## Import and read the CSV file into Pandas DataFrame

In [None]:
import json
import pandas as pd
from sklearn.model_selection import train_test_split
import math

In [None]:
def load(i):
    start = i*1000
    path = "data/mpd.slice." + str(start) + "-" + str(start+999) + ".json"
    data = json.load(open(path,'r'))
    return pd.DataFrame.from_dict(data['playlists'], orient='columns')

---
## Choose one of the following load options:

### (OLD) Load data to table where each row represents a song within a playlist

In [None]:
# get tracks from playlists 

n = 2

def get_train():
    songPlaylistArray = []
    start = 0
    while start != n:
         thisSlice = load(start)
         songPlaylistArray.append(thisSlice)
         start+= 1
    return pd.concat(songPlaylistArray)

# get table where each row represents a song within a playlist

def get_train_playlist_songs():
    exploded_train = train.explode('tracks')
    exploded_train.reset_index(drop=True, inplace=True)
    normalized_tracks = pd.json_normalize(exploded_train['tracks'])
    return pd.concat([exploded_train.drop(columns='tracks'), normalized_tracks], axis=1)

#train = get_train()

#train_playlist_songs = get_train_playlist_songs()

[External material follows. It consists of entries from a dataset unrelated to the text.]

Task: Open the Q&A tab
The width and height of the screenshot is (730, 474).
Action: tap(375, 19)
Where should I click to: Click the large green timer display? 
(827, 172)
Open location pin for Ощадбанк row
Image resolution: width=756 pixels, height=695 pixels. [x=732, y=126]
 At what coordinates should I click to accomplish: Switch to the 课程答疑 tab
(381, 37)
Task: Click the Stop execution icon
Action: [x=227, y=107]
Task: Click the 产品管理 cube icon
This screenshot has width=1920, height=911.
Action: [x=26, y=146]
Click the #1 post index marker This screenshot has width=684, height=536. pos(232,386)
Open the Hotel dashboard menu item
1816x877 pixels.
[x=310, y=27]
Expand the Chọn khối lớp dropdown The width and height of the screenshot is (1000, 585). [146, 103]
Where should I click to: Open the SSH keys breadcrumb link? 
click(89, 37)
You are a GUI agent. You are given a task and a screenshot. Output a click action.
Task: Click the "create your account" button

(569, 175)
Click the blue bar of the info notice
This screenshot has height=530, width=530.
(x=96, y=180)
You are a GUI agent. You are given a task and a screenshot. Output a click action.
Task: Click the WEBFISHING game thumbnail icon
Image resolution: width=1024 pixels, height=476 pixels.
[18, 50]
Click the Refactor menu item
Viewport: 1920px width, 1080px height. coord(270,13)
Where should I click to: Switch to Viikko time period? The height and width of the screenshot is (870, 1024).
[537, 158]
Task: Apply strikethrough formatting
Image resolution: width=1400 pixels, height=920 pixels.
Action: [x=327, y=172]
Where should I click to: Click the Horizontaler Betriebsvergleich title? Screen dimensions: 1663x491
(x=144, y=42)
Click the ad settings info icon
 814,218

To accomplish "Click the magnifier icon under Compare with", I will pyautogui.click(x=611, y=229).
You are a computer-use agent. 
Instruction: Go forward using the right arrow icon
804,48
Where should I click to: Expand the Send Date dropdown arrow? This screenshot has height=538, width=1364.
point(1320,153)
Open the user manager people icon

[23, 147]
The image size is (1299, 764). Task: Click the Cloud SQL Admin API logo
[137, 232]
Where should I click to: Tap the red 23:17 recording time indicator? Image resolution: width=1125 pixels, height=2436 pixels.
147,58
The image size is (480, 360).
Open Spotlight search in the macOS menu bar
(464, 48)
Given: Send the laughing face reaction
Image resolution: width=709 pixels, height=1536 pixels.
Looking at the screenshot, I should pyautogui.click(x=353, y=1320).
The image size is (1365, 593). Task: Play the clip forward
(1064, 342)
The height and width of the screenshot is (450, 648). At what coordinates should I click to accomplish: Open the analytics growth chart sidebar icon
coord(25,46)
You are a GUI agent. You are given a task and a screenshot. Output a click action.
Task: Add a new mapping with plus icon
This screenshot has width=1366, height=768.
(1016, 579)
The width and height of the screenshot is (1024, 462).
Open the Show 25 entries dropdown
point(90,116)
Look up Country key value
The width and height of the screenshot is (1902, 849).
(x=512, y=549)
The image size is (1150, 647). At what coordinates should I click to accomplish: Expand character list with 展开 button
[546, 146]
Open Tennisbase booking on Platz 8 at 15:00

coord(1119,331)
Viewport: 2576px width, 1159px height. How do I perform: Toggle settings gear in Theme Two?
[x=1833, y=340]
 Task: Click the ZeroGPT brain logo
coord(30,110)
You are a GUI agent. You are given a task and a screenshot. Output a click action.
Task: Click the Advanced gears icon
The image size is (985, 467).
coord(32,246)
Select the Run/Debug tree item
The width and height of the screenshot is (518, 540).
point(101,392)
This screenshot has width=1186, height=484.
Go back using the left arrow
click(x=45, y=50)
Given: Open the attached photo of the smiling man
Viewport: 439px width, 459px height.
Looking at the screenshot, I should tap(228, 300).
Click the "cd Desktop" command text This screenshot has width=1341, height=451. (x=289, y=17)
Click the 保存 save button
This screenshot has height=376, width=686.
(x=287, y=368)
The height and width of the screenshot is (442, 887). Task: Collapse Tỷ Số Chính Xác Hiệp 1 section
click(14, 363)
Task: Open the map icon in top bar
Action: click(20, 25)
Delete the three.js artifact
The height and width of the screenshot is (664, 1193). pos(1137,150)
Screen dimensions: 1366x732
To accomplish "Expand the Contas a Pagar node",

### Load data to table where each row represents a song within a playlist

In [None]:
# get table where each row represents a playlist with 1 song
# combination of get_train and get_train_playlist_songs

n = 1

def get_train_playlist_songs_combined():
    start = 0
    concatenated_data = None
    
    while start != n:
        this_slice = load(start)

        if concatenated_data is None:
            concatenated_data = this_slice
        else:
            concatenated_data = pd.concat([concatenated_data, this_slice])
        start += 1
    
    exploded_train = concatenated_data.explode('tracks')
    exploded_train.reset_index(drop=True, inplace=True)
    normalized_tracks = pd.json_normalize(exploded_train['tracks'])
    
    return pd.concat([exploded_train.drop(columns='tracks'), normalized_tracks], axis=1)


In [None]:
#train_playlist_songs = get_train_playlist_songs_combined()
#train_playlist_songs

### Load data to table where each row represents a song within a playlist, and which contains only pid and track_uri

In [None]:
# get table where each row represents a playlist with 1 song
# contains only pid and track_uri

import time

n = 1

def get_train_playlist_songs_combined_small():
    start = 0
    concatenated_data = None
    
    start_time = time.time()
    while start != n:
        this_slice = load(start)

        this_slice = this_slice[['pid', 'tracks']]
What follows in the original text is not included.